Return the text of every item below word for word, leaving out the pictures.

* [Data on locating visible targets]
++++++++++

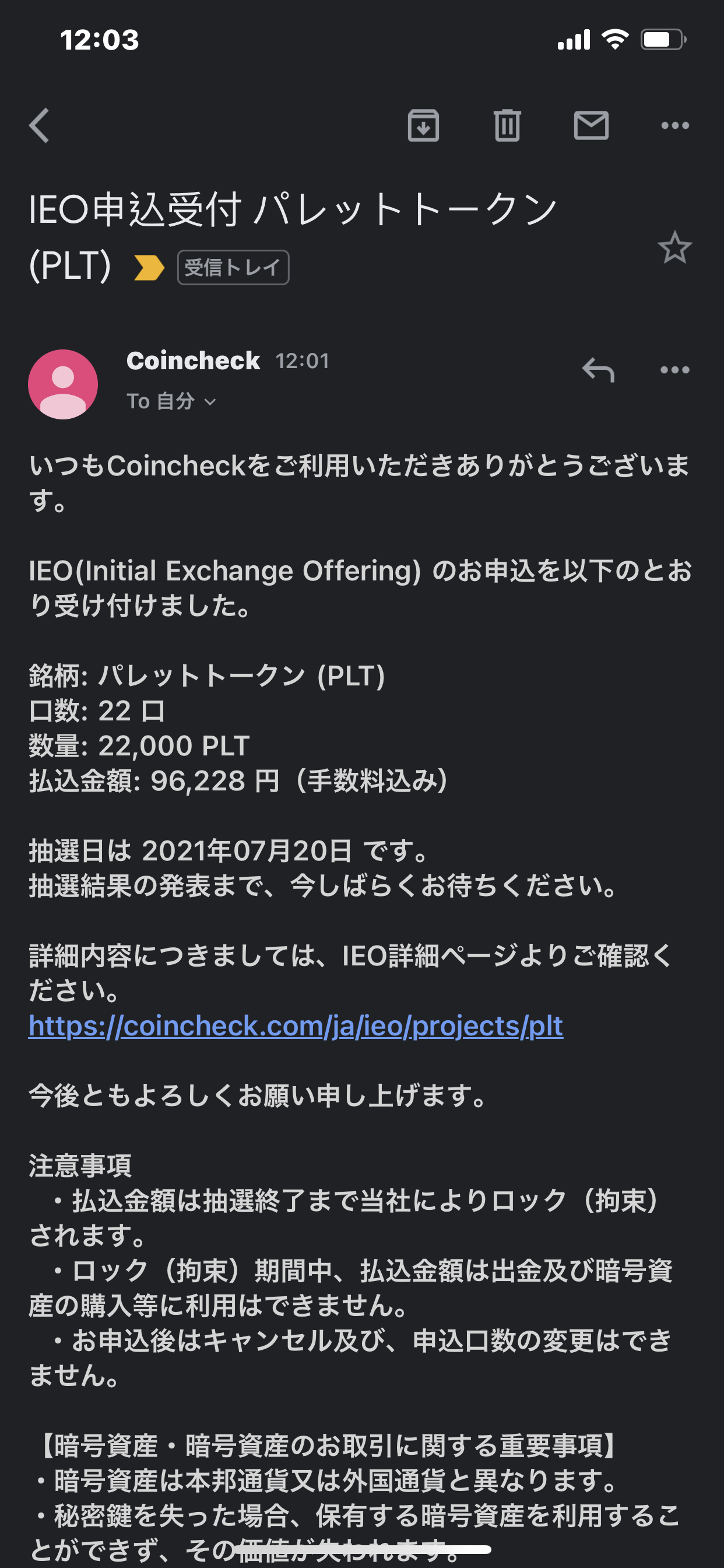Image resolution: width=724 pixels, height=1568 pixels.
Task: Tap the email subject title text
Action: 292,211
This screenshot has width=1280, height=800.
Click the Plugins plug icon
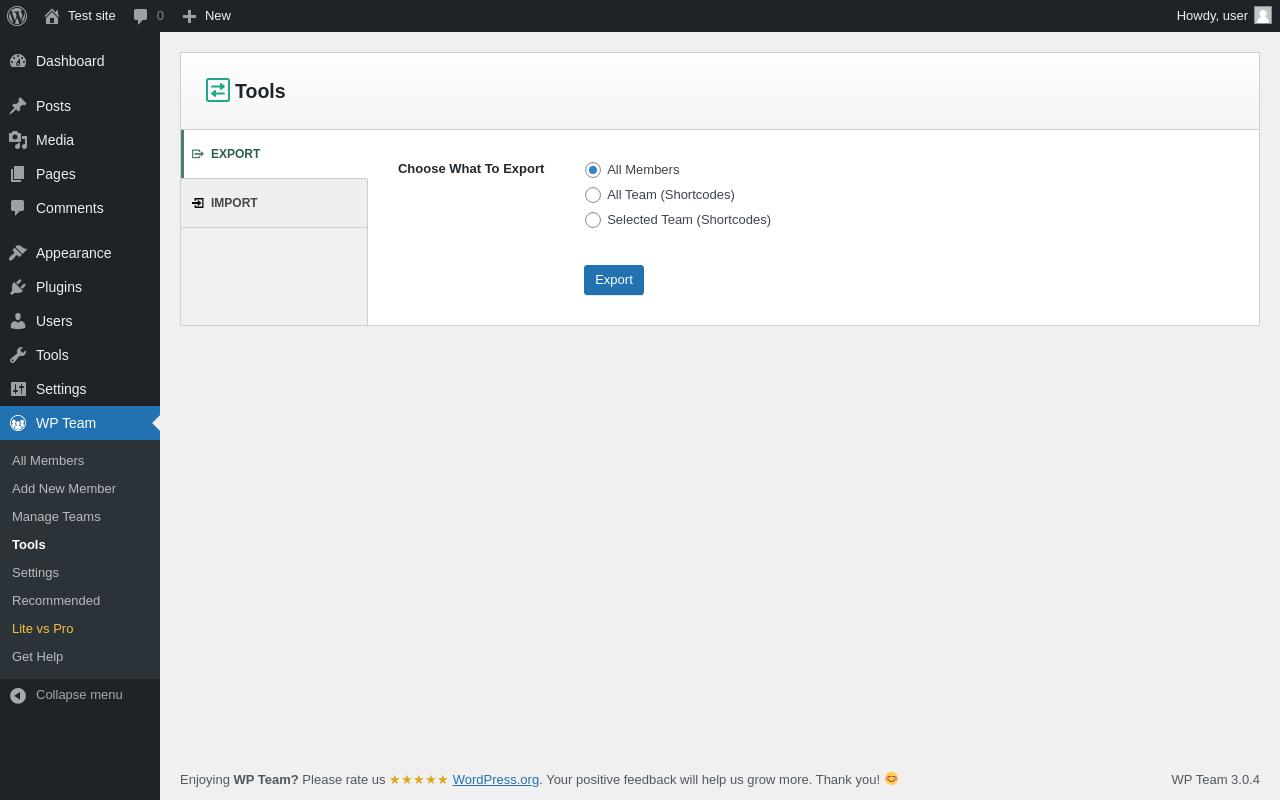click(x=18, y=287)
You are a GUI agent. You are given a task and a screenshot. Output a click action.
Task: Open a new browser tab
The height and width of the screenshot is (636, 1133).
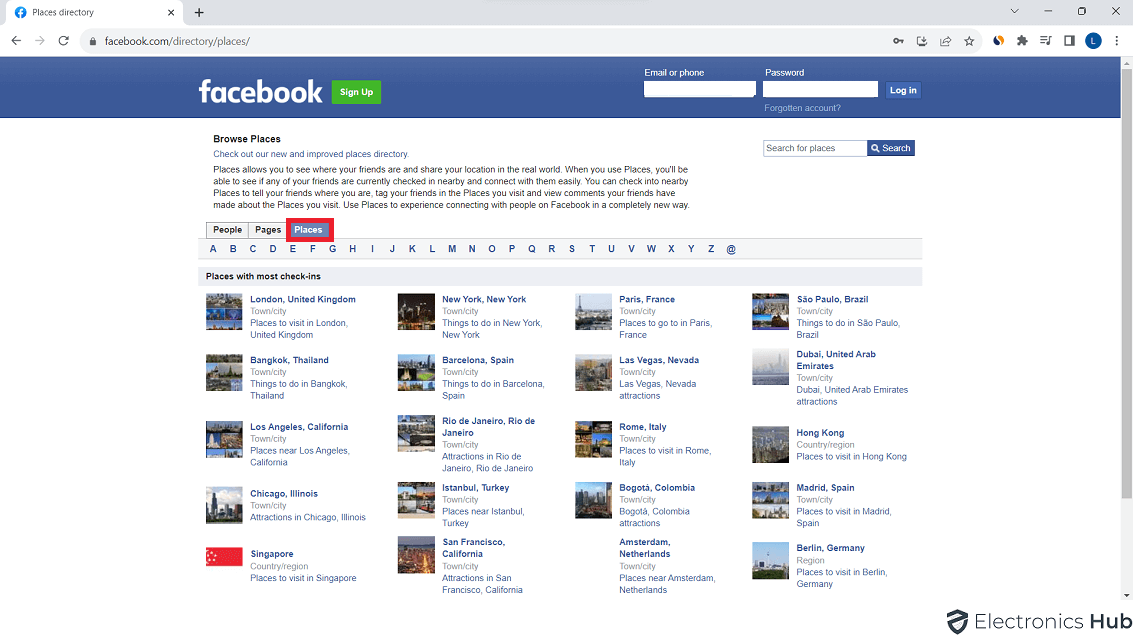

++++++++++

* [Final result]
Image resolution: width=724 pixels, height=1568 pixels.
Task: Tap the email subject title text
Action: 292,211
This screenshot has width=1280, height=800.
Click the Plugins plug icon
click(x=18, y=287)
You are a GUI agent. You are given a task and a screenshot. Output a click action.
Task: Open a new browser tab
The height and width of the screenshot is (636, 1133).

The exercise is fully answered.